Obviously, Powell taking the helm at the Federal Reserve means potential policy changes, but that’s not the only thing that could change. The Fed’s communication strategy could also change. Its communication is how it delivers forward guidance. It’s arguable that the Fed’s forward guidance is the most important tool it has, so any change to how the Fed uses this tool is very important to monetary policy. Powell’s changes could formulate a legacy which affects how future Fed chairs operate. For example, Ben Bernanke started holding 4 press conferences per year after Fed rate decisions starting in April 2011. Since he left his position, Yellen and now Powell have continued that practice. These press conferences are an important part of guidance (along with the FOMC Minutes).

The other important part of these press conferences is that since 2015 the Fed has only raised rates at meetings where press conferences occurred. This limits the Fed’s ability to raise rates, so as to not shock markets. It’s fair to wonder if the Fed would hike rates 50 basis points at a meeting that has a press conference or hike once at a meeting with no press conference. The market historically hasn’t needed an explanation after every rate change, but if there was a hike without one now, because of the precedent, it would probably shock the market, causing excessive volatility. The goal of monetary policy guidance is to get the market to understand what the Fed is thinking so there’s less uncertainty. The Fed has boxed itself in by only hiking at meetings with press conferences, in an attempt to improve transparency.

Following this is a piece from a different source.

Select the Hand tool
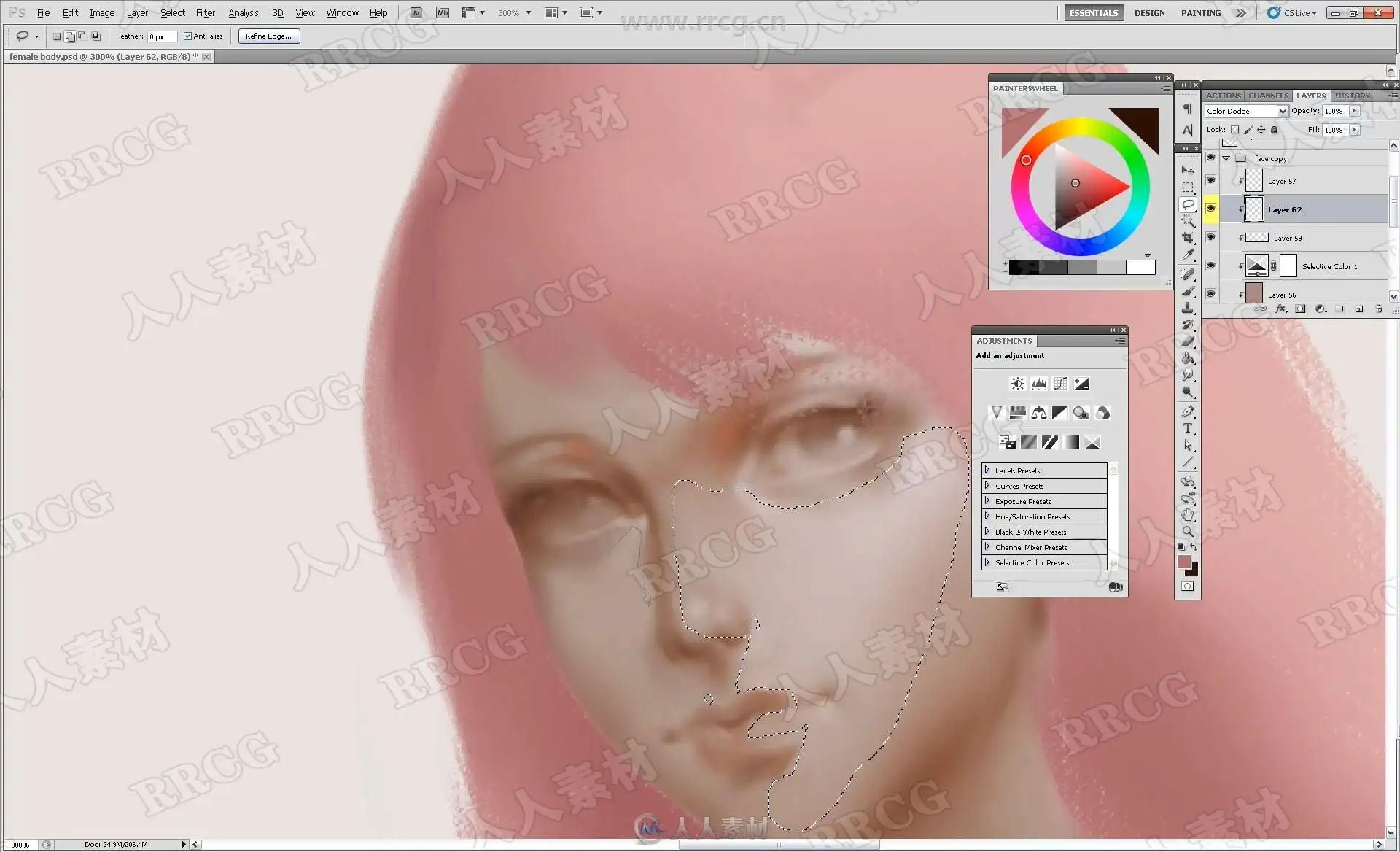The width and height of the screenshot is (1400, 852). (x=1188, y=515)
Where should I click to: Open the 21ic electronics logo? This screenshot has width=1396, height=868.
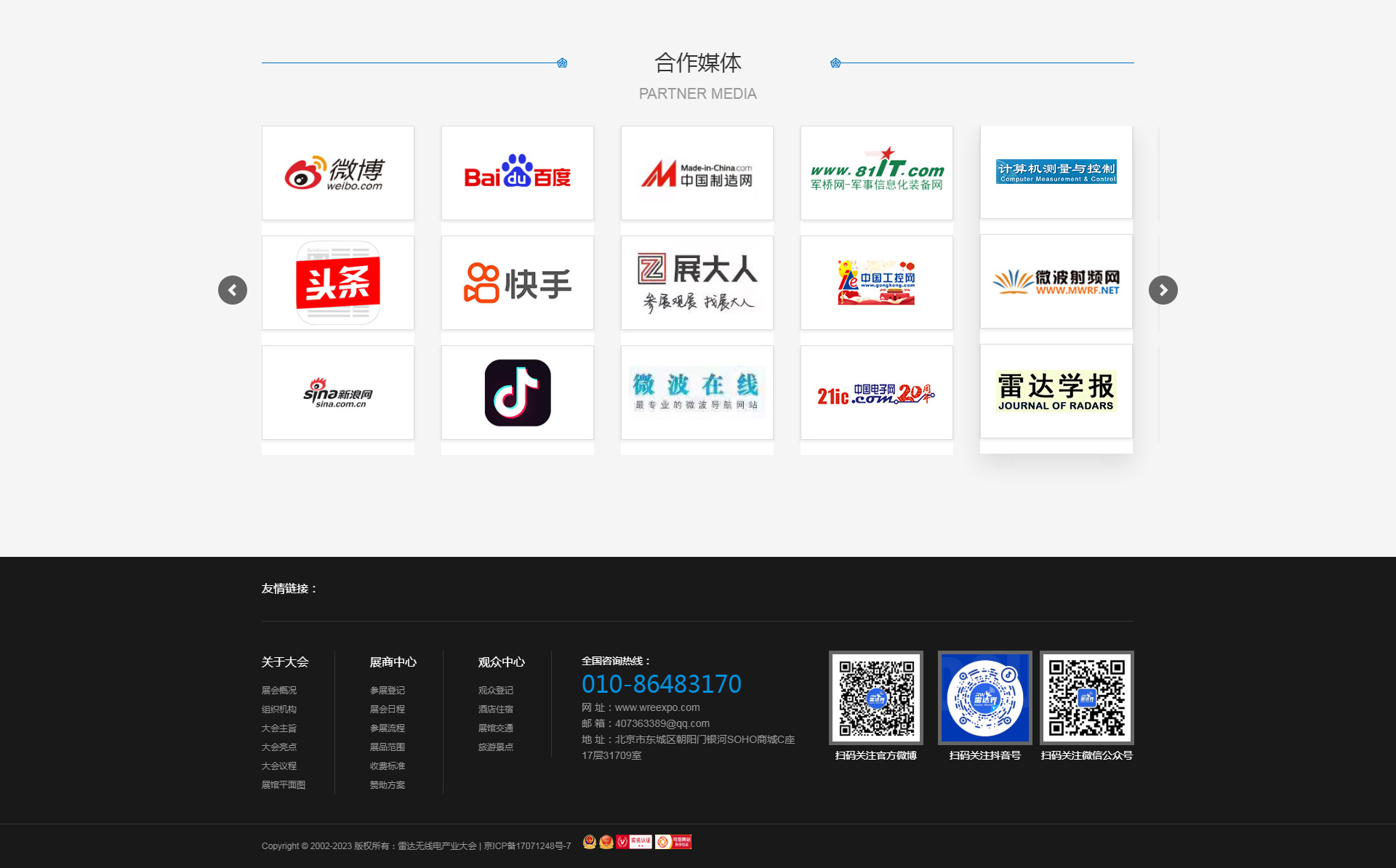tap(876, 393)

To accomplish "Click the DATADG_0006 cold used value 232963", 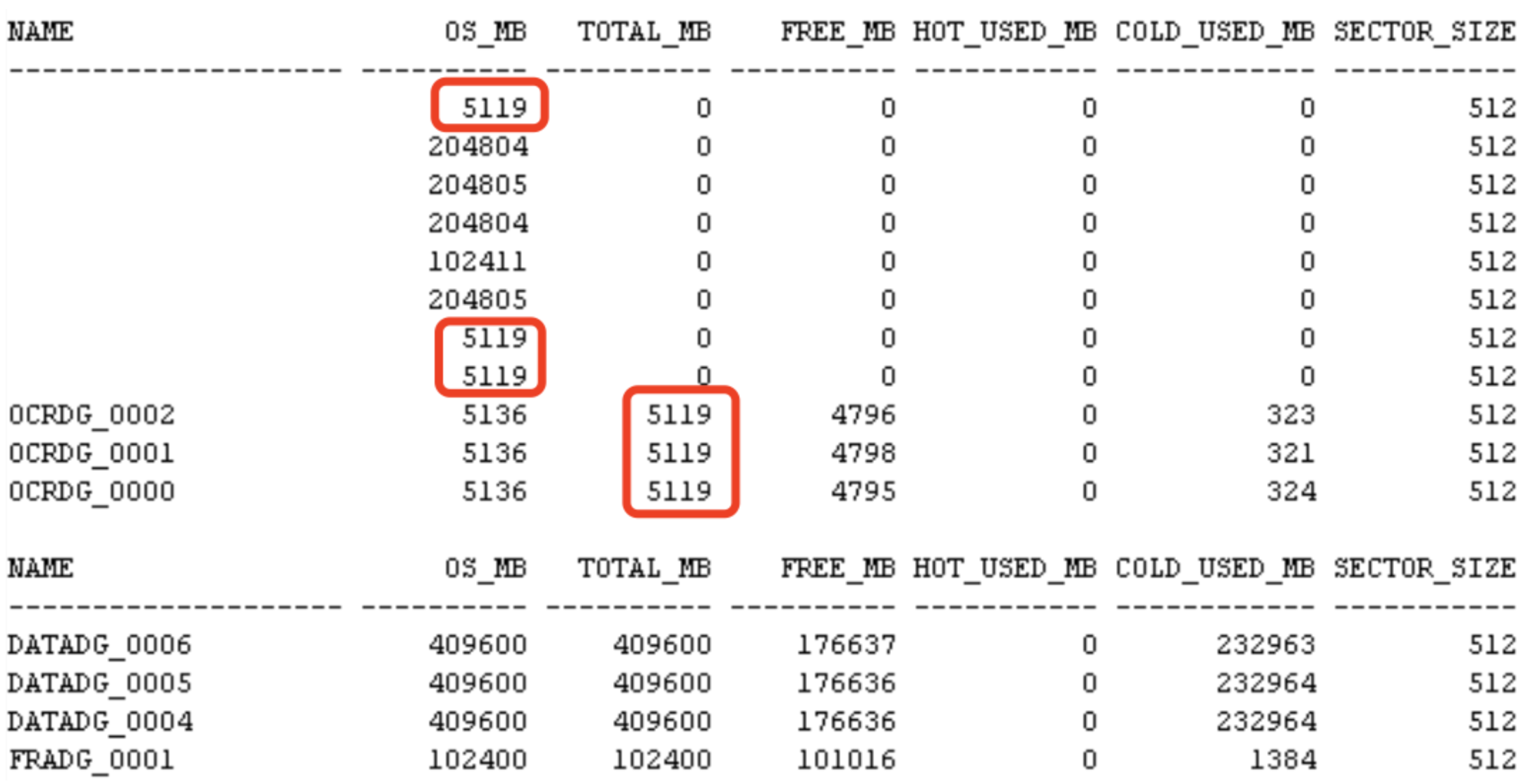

Powell Had A Short First Press Conference

Powell’s first press conference was interesting because it was only 43 minutes, making it the shortest one in the 7 year history of them. Since this was his first one, it’s reasonable to expect future pressers will be even shorter. Bernanke’s average presser lasted 57 minutes, with the shortest one being 45 minutes. Yellen’s average presser was 58 minutes. Bernanke and Yellen were PhD economists while Powell has more of a business background. Bernanke and Yellen focus more on economic theory, while Powell is a financial expert who is more of a technocrat.